» **Task details**: Give the data again in full. Keep every line the same.

» **Input data**:
*** Block opens ***

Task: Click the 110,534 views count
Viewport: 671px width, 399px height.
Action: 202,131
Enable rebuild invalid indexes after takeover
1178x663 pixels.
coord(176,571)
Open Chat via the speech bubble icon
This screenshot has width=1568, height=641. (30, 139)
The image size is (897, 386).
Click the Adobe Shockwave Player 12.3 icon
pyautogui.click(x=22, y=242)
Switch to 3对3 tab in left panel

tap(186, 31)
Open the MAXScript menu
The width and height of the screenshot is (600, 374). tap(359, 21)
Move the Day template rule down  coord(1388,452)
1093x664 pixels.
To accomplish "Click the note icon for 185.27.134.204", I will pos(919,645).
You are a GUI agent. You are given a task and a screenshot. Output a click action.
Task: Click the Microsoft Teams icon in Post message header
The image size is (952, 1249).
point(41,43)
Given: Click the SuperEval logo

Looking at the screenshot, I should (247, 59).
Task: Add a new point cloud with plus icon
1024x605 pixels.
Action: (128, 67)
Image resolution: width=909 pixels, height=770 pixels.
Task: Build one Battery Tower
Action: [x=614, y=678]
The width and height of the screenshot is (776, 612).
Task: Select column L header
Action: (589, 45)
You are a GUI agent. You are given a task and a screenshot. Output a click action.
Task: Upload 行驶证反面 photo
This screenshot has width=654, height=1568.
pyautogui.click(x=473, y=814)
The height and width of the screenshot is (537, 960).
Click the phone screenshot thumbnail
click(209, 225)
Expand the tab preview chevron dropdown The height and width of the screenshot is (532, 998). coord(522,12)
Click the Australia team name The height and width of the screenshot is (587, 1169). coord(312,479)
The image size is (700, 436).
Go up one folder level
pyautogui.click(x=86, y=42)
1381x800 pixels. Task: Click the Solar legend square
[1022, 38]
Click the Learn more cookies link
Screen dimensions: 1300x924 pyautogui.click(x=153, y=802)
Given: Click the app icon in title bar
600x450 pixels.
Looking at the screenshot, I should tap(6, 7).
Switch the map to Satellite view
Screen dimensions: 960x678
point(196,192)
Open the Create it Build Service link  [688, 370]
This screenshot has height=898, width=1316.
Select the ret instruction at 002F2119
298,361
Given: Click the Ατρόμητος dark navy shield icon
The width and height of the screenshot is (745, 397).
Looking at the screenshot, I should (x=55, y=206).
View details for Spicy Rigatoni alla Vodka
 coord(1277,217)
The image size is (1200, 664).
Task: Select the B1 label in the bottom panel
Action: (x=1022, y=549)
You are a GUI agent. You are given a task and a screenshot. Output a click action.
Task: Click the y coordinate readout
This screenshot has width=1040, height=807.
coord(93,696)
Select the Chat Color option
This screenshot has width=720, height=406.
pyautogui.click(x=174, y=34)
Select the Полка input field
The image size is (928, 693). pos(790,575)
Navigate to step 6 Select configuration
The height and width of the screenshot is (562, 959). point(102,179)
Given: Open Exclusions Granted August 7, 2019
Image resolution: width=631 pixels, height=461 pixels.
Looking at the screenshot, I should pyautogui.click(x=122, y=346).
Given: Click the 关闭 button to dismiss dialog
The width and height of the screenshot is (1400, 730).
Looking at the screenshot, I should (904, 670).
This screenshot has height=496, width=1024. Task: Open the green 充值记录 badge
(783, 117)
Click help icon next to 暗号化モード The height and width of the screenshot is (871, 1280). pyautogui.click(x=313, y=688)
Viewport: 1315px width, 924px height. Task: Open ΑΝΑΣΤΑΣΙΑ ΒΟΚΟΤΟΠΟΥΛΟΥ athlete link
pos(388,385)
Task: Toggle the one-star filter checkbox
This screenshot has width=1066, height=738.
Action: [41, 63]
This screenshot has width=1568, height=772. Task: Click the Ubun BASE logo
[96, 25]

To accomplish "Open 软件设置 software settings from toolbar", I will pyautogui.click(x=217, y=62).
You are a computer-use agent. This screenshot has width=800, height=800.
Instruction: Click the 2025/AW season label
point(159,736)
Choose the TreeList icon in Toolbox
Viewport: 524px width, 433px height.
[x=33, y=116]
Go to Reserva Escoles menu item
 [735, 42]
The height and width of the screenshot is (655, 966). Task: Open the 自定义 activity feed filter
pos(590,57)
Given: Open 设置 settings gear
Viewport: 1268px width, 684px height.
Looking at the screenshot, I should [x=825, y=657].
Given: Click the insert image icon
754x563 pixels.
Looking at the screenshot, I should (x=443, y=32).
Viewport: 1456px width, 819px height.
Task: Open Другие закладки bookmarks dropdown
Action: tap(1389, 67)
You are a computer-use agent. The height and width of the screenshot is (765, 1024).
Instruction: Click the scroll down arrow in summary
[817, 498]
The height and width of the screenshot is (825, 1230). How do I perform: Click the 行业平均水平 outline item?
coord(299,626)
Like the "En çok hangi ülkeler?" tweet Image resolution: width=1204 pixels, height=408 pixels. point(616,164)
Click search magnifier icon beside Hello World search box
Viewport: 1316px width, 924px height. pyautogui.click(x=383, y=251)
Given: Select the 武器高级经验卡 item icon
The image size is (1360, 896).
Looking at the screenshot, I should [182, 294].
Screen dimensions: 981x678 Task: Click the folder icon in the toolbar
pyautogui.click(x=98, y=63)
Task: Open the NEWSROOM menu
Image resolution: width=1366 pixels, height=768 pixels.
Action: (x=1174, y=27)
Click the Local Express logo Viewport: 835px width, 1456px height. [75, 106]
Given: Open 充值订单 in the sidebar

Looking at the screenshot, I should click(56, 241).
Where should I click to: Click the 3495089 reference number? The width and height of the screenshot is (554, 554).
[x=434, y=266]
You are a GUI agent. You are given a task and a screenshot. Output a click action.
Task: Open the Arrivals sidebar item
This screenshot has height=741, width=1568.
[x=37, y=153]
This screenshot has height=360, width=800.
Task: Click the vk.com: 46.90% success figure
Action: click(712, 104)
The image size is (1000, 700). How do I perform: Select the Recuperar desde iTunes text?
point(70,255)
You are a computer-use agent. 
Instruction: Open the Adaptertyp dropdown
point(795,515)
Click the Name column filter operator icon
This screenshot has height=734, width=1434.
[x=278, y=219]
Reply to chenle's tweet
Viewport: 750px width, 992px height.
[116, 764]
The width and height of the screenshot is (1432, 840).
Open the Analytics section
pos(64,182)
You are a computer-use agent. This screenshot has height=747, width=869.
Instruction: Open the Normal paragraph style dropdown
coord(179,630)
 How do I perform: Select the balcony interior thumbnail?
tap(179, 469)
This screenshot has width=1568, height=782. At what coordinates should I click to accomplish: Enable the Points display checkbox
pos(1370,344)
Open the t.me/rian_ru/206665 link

*** Block closes ***

» **Solution for this task**:
Task: Click the 110,534 views count
Viewport: 671px width, 399px height.
Action: 202,131
Enable rebuild invalid indexes after takeover
1178x663 pixels.
coord(176,571)
Open Chat via the speech bubble icon
This screenshot has width=1568, height=641. (30, 139)
The image size is (897, 386).
Click the Adobe Shockwave Player 12.3 icon
pyautogui.click(x=22, y=242)
Switch to 3对3 tab in left panel

tap(186, 31)
Open the MAXScript menu
The width and height of the screenshot is (600, 374). tap(359, 21)
Move the Day template rule down  coord(1388,452)
1093x664 pixels.
To accomplish "Click the note icon for 185.27.134.204", I will pos(919,645).
You are a GUI agent. You are given a task and a screenshot. Output a click action.
Task: Click the Microsoft Teams icon in Post message header
The image size is (952, 1249).
point(41,43)
Given: Click the SuperEval logo

Looking at the screenshot, I should (247, 59).
Task: Add a new point cloud with plus icon
1024x605 pixels.
Action: (128, 67)
Image resolution: width=909 pixels, height=770 pixels.
Task: Build one Battery Tower
Action: [x=614, y=678]
The width and height of the screenshot is (776, 612).
Task: Select column L header
Action: (589, 45)
You are a GUI agent. You are given a task and a screenshot. Output a click action.
Task: Upload 行驶证反面 photo
This screenshot has width=654, height=1568.
pyautogui.click(x=473, y=814)
The height and width of the screenshot is (537, 960).
Click the phone screenshot thumbnail
click(209, 225)
Expand the tab preview chevron dropdown The height and width of the screenshot is (532, 998). coord(522,12)
Click the Australia team name The height and width of the screenshot is (587, 1169). coord(312,479)
The image size is (700, 436).
Go up one folder level
pyautogui.click(x=86, y=42)
1381x800 pixels. Task: Click the Solar legend square
[1022, 38]
Click the Learn more cookies link
Screen dimensions: 1300x924 pyautogui.click(x=153, y=802)
Given: Click the app icon in title bar
600x450 pixels.
Looking at the screenshot, I should tap(6, 7).
Switch the map to Satellite view
Screen dimensions: 960x678
point(196,192)
Open the Create it Build Service link  [688, 370]
This screenshot has height=898, width=1316.
Select the ret instruction at 002F2119
298,361
Given: Click the Ατρόμητος dark navy shield icon
The width and height of the screenshot is (745, 397).
Looking at the screenshot, I should (x=55, y=206).
View details for Spicy Rigatoni alla Vodka
 coord(1277,217)
The image size is (1200, 664).
Task: Select the B1 label in the bottom panel
Action: (x=1022, y=549)
You are a GUI agent. You are given a task and a screenshot. Output a click action.
Task: Click the y coordinate readout
This screenshot has width=1040, height=807.
coord(93,696)
Select the Chat Color option
This screenshot has width=720, height=406.
pyautogui.click(x=174, y=34)
Select the Полка input field
The image size is (928, 693). pos(790,575)
Navigate to step 6 Select configuration
The height and width of the screenshot is (562, 959). point(102,179)
Given: Open Exclusions Granted August 7, 2019
Image resolution: width=631 pixels, height=461 pixels.
Looking at the screenshot, I should pyautogui.click(x=122, y=346).
Given: Click the 关闭 button to dismiss dialog
The width and height of the screenshot is (1400, 730).
Looking at the screenshot, I should (904, 670).
This screenshot has height=496, width=1024. Task: Open the green 充值记录 badge
(783, 117)
Click help icon next to 暗号化モード The height and width of the screenshot is (871, 1280). pyautogui.click(x=313, y=688)
Viewport: 1315px width, 924px height. Task: Open ΑΝΑΣΤΑΣΙΑ ΒΟΚΟΤΟΠΟΥΛΟΥ athlete link
pos(388,385)
Task: Toggle the one-star filter checkbox
This screenshot has width=1066, height=738.
Action: [41, 63]
This screenshot has width=1568, height=772. Task: Click the Ubun BASE logo
[96, 25]

To accomplish "Open 软件设置 software settings from toolbar", I will pyautogui.click(x=217, y=62).
You are a computer-use agent. This screenshot has width=800, height=800.
Instruction: Click the 2025/AW season label
point(159,736)
Choose the TreeList icon in Toolbox
Viewport: 524px width, 433px height.
[x=33, y=116]
Go to Reserva Escoles menu item
 [735, 42]
The height and width of the screenshot is (655, 966). Task: Open the 自定义 activity feed filter
pos(590,57)
Given: Open 设置 settings gear
Viewport: 1268px width, 684px height.
Looking at the screenshot, I should [x=825, y=657].
Given: Click the insert image icon
754x563 pixels.
Looking at the screenshot, I should (x=443, y=32).
Viewport: 1456px width, 819px height.
Task: Open Другие закладки bookmarks dropdown
Action: tap(1389, 67)
You are a computer-use agent. The height and width of the screenshot is (765, 1024).
Instruction: Click the scroll down arrow in summary
[817, 498]
The height and width of the screenshot is (825, 1230). How do I perform: Click the 行业平均水平 outline item?
coord(299,626)
Like the "En çok hangi ülkeler?" tweet Image resolution: width=1204 pixels, height=408 pixels. point(616,164)
Click search magnifier icon beside Hello World search box
Viewport: 1316px width, 924px height. pyautogui.click(x=383, y=251)
Given: Select the 武器高级经验卡 item icon
The image size is (1360, 896).
Looking at the screenshot, I should [182, 294].
Screen dimensions: 981x678 Task: Click the folder icon in the toolbar
pyautogui.click(x=98, y=63)
Task: Open the NEWSROOM menu
Image resolution: width=1366 pixels, height=768 pixels.
Action: (x=1174, y=27)
Click the Local Express logo Viewport: 835px width, 1456px height. [75, 106]
Given: Open 充值订单 in the sidebar

Looking at the screenshot, I should click(56, 241).
Where should I click to: Click the 3495089 reference number? The width and height of the screenshot is (554, 554).
[x=434, y=266]
You are a GUI agent. You are given a task and a screenshot. Output a click action.
Task: Open the Arrivals sidebar item
This screenshot has height=741, width=1568.
[x=37, y=153]
This screenshot has height=360, width=800.
Task: Click the vk.com: 46.90% success figure
Action: click(712, 104)
The image size is (1000, 700). How do I perform: Select the Recuperar desde iTunes text?
point(70,255)
You are a computer-use agent. 
Instruction: Open the Adaptertyp dropdown
point(795,515)
Click the Name column filter operator icon
This screenshot has height=734, width=1434.
[x=278, y=219]
Reply to chenle's tweet
Viewport: 750px width, 992px height.
[116, 764]
The width and height of the screenshot is (1432, 840).
Open the Analytics section
pos(64,182)
You are a computer-use agent. This screenshot has height=747, width=869.
Instruction: Open the Normal paragraph style dropdown
coord(179,630)
 How do I perform: Select the balcony interior thumbnail?
tap(179, 469)
This screenshot has width=1568, height=782. At what coordinates should I click to accomplish: Enable the Points display checkbox
pos(1370,344)
Open the t.me/rian_ru/206665 link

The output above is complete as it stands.